I had a much longer book picked out for today, but that plan fell apart. Or, as my sister loves to say, "The plans have changed." (If you've never watched the movie Meet Me In St. Louis, that last sentence won't amuse you at all). I planned on waking up earlier than usual so I would have extra reading time - but instead, I woke up feeling really sick, after having slept for 11 hours (no, that's not a typo). I attempted to read the long book anyway, and managed to get through the first 70 pages, although my brain was feeling foggy so I ended up having to read pages 1- 54 over again after realizing that I hadn't retained anything that I just read. Mid-way through the day I decided to graciously accept defeat (okay, so maybe it wasn't so gracious - it's possible I might have whined and complained about how bad I feel for an hour or so before deciding to switch to another book). So I chose instead a much shorter book - and settled on Penny Candy because it's a funny book and humor is supposed to be good for the immune system.

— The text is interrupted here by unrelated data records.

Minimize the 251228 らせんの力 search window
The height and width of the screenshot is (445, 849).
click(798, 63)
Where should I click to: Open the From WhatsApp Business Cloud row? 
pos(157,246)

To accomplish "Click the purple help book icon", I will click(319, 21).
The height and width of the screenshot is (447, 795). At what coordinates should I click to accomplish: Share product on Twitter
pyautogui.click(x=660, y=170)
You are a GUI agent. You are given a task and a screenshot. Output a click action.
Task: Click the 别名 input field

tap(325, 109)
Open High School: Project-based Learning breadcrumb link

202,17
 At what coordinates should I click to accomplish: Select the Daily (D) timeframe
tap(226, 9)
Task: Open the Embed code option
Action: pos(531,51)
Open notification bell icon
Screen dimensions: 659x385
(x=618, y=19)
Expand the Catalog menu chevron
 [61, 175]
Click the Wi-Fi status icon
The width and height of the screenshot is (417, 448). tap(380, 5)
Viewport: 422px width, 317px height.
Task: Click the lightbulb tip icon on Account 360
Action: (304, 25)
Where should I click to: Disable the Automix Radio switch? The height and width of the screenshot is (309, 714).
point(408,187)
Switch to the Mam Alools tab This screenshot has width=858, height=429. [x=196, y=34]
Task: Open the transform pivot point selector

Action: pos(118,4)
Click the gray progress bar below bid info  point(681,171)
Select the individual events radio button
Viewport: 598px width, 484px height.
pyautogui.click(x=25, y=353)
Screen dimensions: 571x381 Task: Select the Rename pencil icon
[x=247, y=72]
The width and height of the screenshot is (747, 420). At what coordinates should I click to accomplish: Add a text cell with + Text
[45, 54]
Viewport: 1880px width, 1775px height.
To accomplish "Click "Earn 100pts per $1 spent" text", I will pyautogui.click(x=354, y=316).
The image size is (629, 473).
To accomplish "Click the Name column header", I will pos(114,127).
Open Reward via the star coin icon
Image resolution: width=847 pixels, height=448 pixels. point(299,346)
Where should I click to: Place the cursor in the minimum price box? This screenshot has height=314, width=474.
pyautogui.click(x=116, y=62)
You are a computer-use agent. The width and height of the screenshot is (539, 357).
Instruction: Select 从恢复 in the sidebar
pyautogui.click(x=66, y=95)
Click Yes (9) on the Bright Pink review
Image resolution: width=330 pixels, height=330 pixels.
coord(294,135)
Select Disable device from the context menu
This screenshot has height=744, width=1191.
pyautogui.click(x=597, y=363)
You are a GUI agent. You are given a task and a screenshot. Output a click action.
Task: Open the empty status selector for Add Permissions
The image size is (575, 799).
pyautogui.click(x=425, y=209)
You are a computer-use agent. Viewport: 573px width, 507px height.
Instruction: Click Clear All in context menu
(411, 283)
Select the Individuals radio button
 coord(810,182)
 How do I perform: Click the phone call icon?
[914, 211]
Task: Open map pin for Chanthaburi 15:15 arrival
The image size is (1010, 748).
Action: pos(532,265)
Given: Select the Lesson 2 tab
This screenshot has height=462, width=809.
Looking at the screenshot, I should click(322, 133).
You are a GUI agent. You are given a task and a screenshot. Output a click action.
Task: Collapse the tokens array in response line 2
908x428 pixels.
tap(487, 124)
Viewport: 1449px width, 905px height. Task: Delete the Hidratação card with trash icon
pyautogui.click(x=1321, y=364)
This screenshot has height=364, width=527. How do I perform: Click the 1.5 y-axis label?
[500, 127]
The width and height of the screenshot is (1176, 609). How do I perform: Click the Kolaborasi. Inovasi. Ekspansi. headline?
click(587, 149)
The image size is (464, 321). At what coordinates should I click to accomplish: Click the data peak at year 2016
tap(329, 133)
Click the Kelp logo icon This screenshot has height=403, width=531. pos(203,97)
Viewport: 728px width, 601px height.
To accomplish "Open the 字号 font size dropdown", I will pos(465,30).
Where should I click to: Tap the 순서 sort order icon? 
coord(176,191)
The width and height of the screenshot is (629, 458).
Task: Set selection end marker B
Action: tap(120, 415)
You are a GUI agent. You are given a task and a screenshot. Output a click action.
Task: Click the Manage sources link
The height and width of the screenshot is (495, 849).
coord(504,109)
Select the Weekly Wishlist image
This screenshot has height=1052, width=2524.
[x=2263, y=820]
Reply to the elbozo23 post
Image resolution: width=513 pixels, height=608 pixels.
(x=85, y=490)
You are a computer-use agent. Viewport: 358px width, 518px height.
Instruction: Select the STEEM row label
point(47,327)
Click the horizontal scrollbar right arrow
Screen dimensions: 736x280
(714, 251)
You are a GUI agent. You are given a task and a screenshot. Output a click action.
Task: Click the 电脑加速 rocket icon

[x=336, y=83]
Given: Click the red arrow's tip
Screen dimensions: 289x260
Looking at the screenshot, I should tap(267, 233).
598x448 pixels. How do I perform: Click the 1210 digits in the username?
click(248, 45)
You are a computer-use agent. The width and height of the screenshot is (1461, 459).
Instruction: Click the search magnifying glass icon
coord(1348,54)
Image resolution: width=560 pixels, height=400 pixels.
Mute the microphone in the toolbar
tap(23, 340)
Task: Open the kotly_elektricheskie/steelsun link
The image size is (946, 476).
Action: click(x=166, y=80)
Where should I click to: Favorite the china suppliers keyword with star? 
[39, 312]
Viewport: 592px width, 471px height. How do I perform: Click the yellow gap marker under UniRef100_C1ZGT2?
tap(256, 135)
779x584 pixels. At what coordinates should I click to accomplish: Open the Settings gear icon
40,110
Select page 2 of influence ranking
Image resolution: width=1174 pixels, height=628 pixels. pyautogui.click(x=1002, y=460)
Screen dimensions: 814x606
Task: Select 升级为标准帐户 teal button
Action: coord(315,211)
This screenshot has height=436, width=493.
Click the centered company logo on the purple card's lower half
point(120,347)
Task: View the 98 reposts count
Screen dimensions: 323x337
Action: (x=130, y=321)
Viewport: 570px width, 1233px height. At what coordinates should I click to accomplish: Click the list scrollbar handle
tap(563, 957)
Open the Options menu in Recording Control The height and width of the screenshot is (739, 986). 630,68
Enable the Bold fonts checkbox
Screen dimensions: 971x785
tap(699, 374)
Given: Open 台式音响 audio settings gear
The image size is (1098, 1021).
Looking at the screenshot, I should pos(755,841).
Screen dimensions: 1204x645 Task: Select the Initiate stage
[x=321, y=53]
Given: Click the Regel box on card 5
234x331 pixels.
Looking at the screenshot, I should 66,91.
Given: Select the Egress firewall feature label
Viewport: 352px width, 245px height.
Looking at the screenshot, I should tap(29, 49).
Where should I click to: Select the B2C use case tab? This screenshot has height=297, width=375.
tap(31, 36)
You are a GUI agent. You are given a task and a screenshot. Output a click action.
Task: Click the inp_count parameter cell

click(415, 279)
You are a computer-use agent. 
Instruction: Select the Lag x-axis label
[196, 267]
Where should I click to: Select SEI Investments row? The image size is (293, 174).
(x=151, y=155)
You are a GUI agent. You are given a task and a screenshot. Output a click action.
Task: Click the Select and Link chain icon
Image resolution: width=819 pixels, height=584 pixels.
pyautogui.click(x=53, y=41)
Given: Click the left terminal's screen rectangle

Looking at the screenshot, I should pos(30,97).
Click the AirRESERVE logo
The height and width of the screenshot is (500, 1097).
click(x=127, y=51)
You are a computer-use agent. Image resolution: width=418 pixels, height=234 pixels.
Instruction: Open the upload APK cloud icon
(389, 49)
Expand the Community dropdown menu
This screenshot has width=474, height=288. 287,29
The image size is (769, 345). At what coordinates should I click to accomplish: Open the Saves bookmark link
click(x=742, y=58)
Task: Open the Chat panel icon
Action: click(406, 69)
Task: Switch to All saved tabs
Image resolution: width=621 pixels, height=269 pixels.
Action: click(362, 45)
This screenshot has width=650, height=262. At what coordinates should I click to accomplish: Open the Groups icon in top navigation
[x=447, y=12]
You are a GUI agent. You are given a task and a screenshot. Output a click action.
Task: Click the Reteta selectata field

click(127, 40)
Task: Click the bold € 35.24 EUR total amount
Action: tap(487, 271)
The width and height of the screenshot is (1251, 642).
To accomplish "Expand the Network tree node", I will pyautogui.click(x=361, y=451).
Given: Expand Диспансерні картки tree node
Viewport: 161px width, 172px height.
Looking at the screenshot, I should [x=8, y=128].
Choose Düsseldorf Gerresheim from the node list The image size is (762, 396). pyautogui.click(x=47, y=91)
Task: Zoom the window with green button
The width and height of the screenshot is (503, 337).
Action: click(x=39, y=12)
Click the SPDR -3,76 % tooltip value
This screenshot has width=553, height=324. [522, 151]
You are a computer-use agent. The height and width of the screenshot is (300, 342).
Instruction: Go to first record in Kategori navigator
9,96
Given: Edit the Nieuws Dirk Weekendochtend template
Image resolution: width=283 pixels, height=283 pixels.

My copy of Penny Candy doesn't have a dust jacket, and I it's out of print so I couldn't find a description of it on any of the book websites I normally go to when there's no description on the back of the book - so you'll just have to suffer through my pitiful attempt at summarizing the book; It's kind of like an Erma Bombeck book - it's kind of the precursor to Erma Bombeck, or I guess it would be more accurate to say that Erma Bombeck followed in the tradition that Jean Kerr started. - After that description I think you can see why I never got very good grades on book reports. I'm not good at summarizing books unless I can fall back on sarcasm and talking about how the book reminds me of my own life (but then I don't suppose I need to tell you that, now do I dear readers) - and I learned the hard way that teachers aren't especially fond of book reports that are filled with sarcasm.
If you're wondering why the name Jean Kerr sounds familiar to you (and I'm sure you're probably not, but I couldn't figure out how to start this paragraph, so I just went with pretending like you're on the edge of your seat in anticipation of who that Jean Kerr person is, "Jean Kerr, does she play racquetball at the club on 4th Street? No, no, no, perhaps I know her from the PTA.") - she wrote the book Please Don't Eat the Daisies which was turned into a movie starring Doris Day. Because of that I had Doris Day's voice stuck in my head the whole time I was reading this book - and since so many of the Erma-Bombeck-Jean-Kerr-type books have similar literary style, I do the same with all books like this. I like to think that Erma would have been flattered that I always read her books and picture her looking just like Doris Day - which is a very odd thing to think about, but that's what life is like in my mind.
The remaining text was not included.